It's not that I'm not concerned about violence, or that I lack compassion for the victims of heinous crimes. But none of these atrocities occurred near where I live, thank God, and there's nothing I can do about them but feel disgusted and despairing.
If there's a gruesome crime today in Florida, Nebraska or even the Yukon I can count on the media to tell me about it before bedtime and again the next morning, and for days on end if the story is good enough. But will I ever hear about the fireman who saved a life, the teacher who helped a troubled child, the farmer who cleared his debts, or the woman who survived breast cancer in those places?

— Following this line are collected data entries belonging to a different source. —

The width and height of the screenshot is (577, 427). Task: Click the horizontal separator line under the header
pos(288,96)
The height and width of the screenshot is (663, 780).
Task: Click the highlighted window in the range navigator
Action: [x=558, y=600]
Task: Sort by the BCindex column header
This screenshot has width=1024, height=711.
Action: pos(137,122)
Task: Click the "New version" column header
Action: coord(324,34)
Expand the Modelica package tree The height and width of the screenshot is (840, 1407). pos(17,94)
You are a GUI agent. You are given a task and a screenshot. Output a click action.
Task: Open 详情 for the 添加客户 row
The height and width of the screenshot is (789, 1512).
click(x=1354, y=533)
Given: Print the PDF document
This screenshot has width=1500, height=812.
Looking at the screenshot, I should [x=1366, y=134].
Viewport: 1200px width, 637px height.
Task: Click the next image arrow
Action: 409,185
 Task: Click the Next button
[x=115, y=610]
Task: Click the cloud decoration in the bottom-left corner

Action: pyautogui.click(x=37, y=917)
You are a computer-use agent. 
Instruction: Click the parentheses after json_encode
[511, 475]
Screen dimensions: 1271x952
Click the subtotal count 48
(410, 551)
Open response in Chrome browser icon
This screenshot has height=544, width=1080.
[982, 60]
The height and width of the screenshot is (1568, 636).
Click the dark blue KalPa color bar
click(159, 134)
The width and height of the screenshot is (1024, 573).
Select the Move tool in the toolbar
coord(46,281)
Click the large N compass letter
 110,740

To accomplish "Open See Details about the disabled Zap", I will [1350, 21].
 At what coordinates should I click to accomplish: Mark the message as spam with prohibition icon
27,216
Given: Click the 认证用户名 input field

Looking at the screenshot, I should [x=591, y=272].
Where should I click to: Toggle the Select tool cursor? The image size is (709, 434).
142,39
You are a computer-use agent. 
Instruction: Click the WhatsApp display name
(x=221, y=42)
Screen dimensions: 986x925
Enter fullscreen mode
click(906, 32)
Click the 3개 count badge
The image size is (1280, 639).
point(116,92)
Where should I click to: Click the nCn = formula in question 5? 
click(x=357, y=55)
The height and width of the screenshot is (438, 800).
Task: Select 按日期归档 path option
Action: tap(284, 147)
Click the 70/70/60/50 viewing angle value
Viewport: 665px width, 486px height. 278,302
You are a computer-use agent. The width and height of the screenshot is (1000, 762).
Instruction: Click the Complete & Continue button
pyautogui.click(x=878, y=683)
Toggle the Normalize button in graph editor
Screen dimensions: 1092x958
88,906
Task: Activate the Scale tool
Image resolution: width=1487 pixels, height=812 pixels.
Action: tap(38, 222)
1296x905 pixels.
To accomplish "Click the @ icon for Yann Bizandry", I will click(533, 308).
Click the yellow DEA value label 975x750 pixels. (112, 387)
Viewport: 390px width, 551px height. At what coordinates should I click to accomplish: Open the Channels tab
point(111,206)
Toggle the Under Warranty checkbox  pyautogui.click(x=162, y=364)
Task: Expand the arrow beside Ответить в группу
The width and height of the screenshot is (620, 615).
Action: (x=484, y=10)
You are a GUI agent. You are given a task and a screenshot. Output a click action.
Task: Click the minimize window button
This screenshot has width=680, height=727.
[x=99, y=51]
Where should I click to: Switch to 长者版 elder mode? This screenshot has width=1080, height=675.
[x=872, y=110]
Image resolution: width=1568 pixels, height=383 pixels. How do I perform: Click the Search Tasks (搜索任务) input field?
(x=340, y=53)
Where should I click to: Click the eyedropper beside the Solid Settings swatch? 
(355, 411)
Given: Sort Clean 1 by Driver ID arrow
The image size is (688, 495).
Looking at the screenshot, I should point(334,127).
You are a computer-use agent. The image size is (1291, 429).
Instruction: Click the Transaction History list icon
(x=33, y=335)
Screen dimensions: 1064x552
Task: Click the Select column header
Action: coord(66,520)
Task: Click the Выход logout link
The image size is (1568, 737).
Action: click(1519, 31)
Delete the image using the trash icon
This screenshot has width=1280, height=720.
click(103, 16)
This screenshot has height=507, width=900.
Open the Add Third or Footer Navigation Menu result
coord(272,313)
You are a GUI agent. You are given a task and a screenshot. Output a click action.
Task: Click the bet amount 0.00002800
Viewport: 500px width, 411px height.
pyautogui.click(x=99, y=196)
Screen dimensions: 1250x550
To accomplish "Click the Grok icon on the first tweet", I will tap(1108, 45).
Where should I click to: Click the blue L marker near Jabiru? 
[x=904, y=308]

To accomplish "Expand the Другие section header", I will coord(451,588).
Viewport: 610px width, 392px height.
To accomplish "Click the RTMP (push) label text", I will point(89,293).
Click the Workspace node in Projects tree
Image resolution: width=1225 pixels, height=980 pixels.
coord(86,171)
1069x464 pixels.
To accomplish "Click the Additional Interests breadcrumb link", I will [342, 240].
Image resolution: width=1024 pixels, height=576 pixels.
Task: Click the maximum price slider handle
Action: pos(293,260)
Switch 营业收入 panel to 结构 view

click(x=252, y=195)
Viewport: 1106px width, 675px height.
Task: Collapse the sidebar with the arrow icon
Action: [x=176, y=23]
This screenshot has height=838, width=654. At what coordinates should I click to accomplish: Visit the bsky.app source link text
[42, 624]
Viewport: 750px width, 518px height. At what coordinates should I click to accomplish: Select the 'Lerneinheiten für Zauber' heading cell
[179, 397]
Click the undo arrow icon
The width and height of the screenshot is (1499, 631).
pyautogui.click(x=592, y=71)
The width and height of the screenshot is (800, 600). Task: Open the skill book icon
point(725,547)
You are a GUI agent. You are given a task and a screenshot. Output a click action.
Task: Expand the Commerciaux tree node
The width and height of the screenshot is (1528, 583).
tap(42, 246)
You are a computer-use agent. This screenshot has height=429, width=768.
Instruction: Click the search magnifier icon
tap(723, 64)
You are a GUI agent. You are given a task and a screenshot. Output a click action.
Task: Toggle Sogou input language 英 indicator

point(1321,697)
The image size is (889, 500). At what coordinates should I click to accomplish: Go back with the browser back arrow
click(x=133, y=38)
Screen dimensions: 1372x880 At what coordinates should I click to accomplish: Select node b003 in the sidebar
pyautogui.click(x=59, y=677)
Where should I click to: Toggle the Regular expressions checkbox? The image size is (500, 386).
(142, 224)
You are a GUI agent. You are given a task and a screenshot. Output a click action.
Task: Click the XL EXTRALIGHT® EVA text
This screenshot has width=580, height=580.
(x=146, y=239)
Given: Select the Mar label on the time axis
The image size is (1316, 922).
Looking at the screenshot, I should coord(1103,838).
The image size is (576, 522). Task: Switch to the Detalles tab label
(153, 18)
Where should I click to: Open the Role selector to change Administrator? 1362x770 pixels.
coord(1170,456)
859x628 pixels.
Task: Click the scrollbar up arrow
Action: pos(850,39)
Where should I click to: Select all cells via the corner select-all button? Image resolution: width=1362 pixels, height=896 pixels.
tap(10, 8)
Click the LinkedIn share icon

What good is news about people and places we have little notion of, and are not likely to ever meet? Information without intention is only gossip. That was the opinion of Henry David Thoreau nearly 150 years ago:
"If we read of one man robbed, or murdered, or killed by accident, or one house burned, or one vessel wrecked, or one steamboat blown up, or one cow run over on the Western Railroad, or one mad dog killed, or one lot of grasshoppers in the winter, we need never read of another. If you are acquainted with the principle, what do you care for the myriad instances and applications?"
I was trained as a journalist with a mission to report the truth -- good, bad or indifferent. I believe citizens have a right to know about things that are likely to affect the quality of their lives. But I never imagined that being informed would include dwelling on the sex lives of celebrities or learning how a man kills and cannibalizes teenage boys.
So I've turned off the TV news, which is all about celebrities and monstrosities anyhow. (Ever notice how only celebrities are mentioned on network news when they die?)
I cast my lot with newspapers, the more local and personal the better. It's not that they don't sensationalize, because they often do -- especially on the front page. But newspapers also report on weddings and weed control and local high school sports, and the like, when no one else will bother. And the best way to read a newspaper, I have discovered, is back to front, classifieds first. This way I learn about the weekend auctions and the baseball scores and the city council's new ordinance before I get to the holdups and hijackings and beheadings.
Boy, it's awful what happened in Syria, but did you read about the new four-wheel-drive tractor the implement dealer's selling?